As shown in Fig. 2a, mean accuracy for both mask types in the semantic categorization task was best predicted by the all-or-none serial model. For each subject individually (plotted in the Supplement, Figure S1), we computed the Euclidean distance of the dual-task point from the nearest point on the diagonal serial model prediction line, and from the nearest point on the fixed-capacity parallel model’s prediction curve. Points below the predictions were assigned negative values. For consonant masks, the mean distance from the serial model’s prediction was -0.01 ± 0.02, not significantly different from 0 (t(9) = -0.60, p = 0.56, CI = [-0.04, 0.01]). The mean distance from the fixed-capacity parallel prediction was significantly negative: -0.09 ± 0.02 (t(9) = 4.44, p = 0.0016, CI = [-0.14, -0.06]).

For the phase-scrambled masks, the all-or-none serial model also fit best. The mean distance from the serial model line was 0.03 ± 0.02 (t(9)=1.48, p = 0.17, CI = [-0.01, 0.061]).
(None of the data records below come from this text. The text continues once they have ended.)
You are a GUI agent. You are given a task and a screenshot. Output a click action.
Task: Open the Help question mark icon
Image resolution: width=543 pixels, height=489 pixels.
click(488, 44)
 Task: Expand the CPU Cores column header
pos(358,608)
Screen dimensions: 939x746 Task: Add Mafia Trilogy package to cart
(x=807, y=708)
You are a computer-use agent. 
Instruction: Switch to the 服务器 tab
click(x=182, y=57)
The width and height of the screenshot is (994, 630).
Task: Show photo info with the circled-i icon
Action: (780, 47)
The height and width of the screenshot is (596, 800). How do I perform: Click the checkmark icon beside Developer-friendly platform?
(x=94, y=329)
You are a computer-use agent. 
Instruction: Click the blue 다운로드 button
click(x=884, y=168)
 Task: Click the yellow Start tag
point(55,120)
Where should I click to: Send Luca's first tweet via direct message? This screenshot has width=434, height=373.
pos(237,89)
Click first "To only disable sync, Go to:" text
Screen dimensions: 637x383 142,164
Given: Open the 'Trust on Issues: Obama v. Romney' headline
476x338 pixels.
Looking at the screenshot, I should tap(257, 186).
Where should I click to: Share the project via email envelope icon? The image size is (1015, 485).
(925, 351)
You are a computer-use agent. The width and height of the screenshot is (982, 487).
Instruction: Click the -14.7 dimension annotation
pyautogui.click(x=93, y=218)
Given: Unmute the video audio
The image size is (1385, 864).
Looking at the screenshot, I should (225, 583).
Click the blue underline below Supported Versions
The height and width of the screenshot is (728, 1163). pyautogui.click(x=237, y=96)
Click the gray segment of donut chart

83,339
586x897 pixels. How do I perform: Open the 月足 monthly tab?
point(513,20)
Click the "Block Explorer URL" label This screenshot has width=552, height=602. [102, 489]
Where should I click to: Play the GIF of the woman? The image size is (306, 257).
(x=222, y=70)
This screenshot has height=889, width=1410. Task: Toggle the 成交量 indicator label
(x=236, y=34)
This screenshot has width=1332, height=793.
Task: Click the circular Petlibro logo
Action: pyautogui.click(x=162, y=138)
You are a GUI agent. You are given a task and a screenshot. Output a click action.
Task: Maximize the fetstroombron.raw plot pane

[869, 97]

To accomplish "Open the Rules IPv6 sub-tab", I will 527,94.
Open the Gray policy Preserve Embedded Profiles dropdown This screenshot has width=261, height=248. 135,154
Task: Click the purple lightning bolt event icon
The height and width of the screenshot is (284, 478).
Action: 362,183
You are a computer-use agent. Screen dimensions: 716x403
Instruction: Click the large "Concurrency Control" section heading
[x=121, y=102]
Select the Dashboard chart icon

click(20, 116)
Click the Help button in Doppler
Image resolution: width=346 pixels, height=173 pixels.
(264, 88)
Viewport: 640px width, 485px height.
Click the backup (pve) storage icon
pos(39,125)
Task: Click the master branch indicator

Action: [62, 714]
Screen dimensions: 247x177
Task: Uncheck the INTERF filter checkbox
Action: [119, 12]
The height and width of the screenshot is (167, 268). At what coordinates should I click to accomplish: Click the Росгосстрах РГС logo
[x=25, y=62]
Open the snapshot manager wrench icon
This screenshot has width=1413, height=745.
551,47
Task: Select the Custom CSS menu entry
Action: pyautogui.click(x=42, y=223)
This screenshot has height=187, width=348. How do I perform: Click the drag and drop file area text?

That distance was significantly greater than for the consonant masks: mean difference = 0.04, ± 0.02; t(9) = 2.38, p = 0.041, CI = [0.01, 0.06]. For phase-scrambled masks, the mean distance from the fixed-capacity parallel curve was = -0.07 ± 0.012, t(9) = 6.31, p = 0.0001, CI = [-0.10, -0.05].

Therefore, for both mask types, dual-task accuracy was significantly worse than predicted by the fixed-capacity parallel model and near the prediction of the all-or-none serial model. The serial model assumes that subjects could semantically categorize one of the two words (with the same probability correct as in the single-task condition), but had to guess about the other. These results are similar to what we have reported before (White et al., 2018, 2019), but here generalized to positions above and below fixation, and to masks that do not contain letters.

Experiment 2

As shown in Fig. 2b, performance in the lexical decision task was also worse than predicted by either parallel model and consistent with the all-or-none serial model. Mean dual-task accuracy was slightly (but not significantly) below the serial model’s prediction. The mean distance was = -0.03 ± 0.02 (t(9) = 1.49, p = 0.17, CI = [-0.07, 0.01]). Accuracy was significantly below the fixed-capacity parallel model: mean distance = -0.11, SEM ± 0.02; t(9) = 5.99, p = 0.0002, CI = [-0.15, -0.08].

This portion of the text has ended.